FROM THE PUBLISHER:Cemetery Dance is the ninth appearance of FBI Special Agent Pendergast in this series of crime thrillers that often have supernatural or macabre themes. Other than having seen the film (which I quite liked) based on the first book The Relic (1997 with Penelope Ann Miller and Tom Sizemore), I had not previously read any of the books from this series. Voodoo is heavily featured in Cemetery Dance with the anticipated zombies, cults, murders and frenetic action. Although the use of voodoo lies in well-worn murder mystery territory, I am happy to say there are plenty of fresh twists and turns and unexpected outcomes.
William Smithback, a New York Times reporter, and his wife Nora Kelly, a Museum of Natural History archaeologist, are brutally attacked in their apartment on Manhattan's Upper West Side. Eyewitnesses claim, and the security camera confirms, that the assailant was their strange, sinister neighbour - a man who, by all reports, was already dead and buried weeks earlier. While Captain Laura Hayward leads the official investigation, Pendergast and Lieutenant Vincent D'Agosta undertake their own private-and decidedly unorthodox-quest for the truth. Their serpentine journey takes them to an enclave of Manhattan they never imagined could exist: a secretive, reclusive cult of Obeah and vodou which no outsiders have ever survived.
But the real strength of this novel and I suspect the durability of the series is the characters. Top of the list is the elusive and mysterious Pendergast who combines elements of Sherlock Holmes, McGyver and any number of intellectual mystics. He is wealthy with enormous resources available at his disposal and an endless list of contacts and sources for the ordinary and arcane. Despite his role as a central character from previous books, I found myself engaged but never at a loss when references were made to past events. If anything it reinforces the mystery and exotic nature of his personality.
Relationships are particularly well-handled. The opening chapters quickly establish Nora and William’s intense love for one another and William’s shocking murder definitely pulled at the heartstrings as did her farewell near the conclusion. No need to have met these two before. Similarly, D’Agosta the primary investigating detective is likable, open-minded and able to think outside the box which he must frequently do to work successfully with Pendergast who likes to work off the radar and the beaten path. Clearly there is also history between D’Agosta and Laura with some intimate moments that make me want to go back and catch the earlier books in which they appear together.

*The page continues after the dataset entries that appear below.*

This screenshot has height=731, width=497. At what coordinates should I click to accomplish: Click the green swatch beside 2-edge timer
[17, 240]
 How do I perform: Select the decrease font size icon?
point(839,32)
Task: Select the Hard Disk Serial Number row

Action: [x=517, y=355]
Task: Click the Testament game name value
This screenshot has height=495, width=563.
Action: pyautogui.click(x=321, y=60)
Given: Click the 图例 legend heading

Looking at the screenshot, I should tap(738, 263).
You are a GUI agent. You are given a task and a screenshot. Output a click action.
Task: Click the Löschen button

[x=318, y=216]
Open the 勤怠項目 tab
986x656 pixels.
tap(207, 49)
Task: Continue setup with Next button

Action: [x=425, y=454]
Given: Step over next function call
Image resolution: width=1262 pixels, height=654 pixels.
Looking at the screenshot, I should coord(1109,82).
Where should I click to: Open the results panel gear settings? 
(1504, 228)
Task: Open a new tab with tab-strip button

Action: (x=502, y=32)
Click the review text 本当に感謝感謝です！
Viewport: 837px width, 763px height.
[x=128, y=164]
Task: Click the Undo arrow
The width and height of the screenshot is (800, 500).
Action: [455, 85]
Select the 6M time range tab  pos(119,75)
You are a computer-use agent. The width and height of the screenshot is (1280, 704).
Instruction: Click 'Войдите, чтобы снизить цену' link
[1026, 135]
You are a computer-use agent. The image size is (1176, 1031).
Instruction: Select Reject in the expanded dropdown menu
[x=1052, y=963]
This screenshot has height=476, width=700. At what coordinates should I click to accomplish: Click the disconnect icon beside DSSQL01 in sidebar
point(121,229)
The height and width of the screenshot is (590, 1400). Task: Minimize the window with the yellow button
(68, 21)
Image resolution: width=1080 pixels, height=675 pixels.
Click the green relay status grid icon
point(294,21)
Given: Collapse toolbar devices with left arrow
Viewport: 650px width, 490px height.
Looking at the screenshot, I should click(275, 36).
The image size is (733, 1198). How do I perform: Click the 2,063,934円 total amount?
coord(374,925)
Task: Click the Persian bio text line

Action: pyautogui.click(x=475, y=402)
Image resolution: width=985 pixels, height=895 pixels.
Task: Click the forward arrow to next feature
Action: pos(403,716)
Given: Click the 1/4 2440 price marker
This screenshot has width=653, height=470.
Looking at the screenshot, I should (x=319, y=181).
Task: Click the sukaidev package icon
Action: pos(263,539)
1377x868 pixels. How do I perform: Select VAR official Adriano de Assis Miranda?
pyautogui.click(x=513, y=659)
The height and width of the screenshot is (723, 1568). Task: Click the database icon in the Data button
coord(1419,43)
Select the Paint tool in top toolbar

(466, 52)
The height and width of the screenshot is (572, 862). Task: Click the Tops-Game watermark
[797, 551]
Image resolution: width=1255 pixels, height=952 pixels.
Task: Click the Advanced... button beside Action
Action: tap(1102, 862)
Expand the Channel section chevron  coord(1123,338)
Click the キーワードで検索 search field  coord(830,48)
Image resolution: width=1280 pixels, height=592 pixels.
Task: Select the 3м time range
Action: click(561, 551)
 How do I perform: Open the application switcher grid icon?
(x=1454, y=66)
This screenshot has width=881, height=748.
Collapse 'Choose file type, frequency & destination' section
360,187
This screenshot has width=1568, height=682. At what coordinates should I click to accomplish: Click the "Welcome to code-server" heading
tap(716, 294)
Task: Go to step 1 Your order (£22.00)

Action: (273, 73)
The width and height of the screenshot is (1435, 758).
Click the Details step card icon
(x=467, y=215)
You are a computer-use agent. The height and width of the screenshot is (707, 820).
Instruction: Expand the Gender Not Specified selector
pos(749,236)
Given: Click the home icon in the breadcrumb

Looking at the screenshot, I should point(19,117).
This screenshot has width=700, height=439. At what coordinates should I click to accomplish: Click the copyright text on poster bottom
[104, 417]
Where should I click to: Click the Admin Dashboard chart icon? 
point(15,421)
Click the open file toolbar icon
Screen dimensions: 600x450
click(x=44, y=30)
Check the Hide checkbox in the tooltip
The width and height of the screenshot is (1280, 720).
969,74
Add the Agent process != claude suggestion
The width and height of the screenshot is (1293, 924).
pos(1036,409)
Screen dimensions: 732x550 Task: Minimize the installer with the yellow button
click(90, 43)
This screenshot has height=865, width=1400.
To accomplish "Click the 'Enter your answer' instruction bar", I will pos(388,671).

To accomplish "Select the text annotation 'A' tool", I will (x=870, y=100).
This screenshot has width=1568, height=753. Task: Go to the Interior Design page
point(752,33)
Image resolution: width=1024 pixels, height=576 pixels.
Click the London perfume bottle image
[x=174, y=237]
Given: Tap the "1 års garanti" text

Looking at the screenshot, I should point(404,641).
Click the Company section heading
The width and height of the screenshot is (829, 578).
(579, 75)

The scenes involving the enclave/cult they investigate are particularly creepy and sinister adding significantly to the constant tension and drama. It is obvious that Preston & Child have done their research with lots of wonderful New York historical detail, authentic seeming Obeah and vodou rituals and references as well as refreshing coverage of forensic procedures.
Cemetery Dance is flawed to some degree as well. I found the portrayal of many of the law enforcement and city official bureaucrats played too heavily on incompetence or corruption to allow certain situations to develop and evolve. Even some of our main characters go solo at times, putting the investigation and their safety at risk despite better judgment, experience and access to resources. In other words I had few more moments of “Why on earth would he/she do that?” than I would normally expect.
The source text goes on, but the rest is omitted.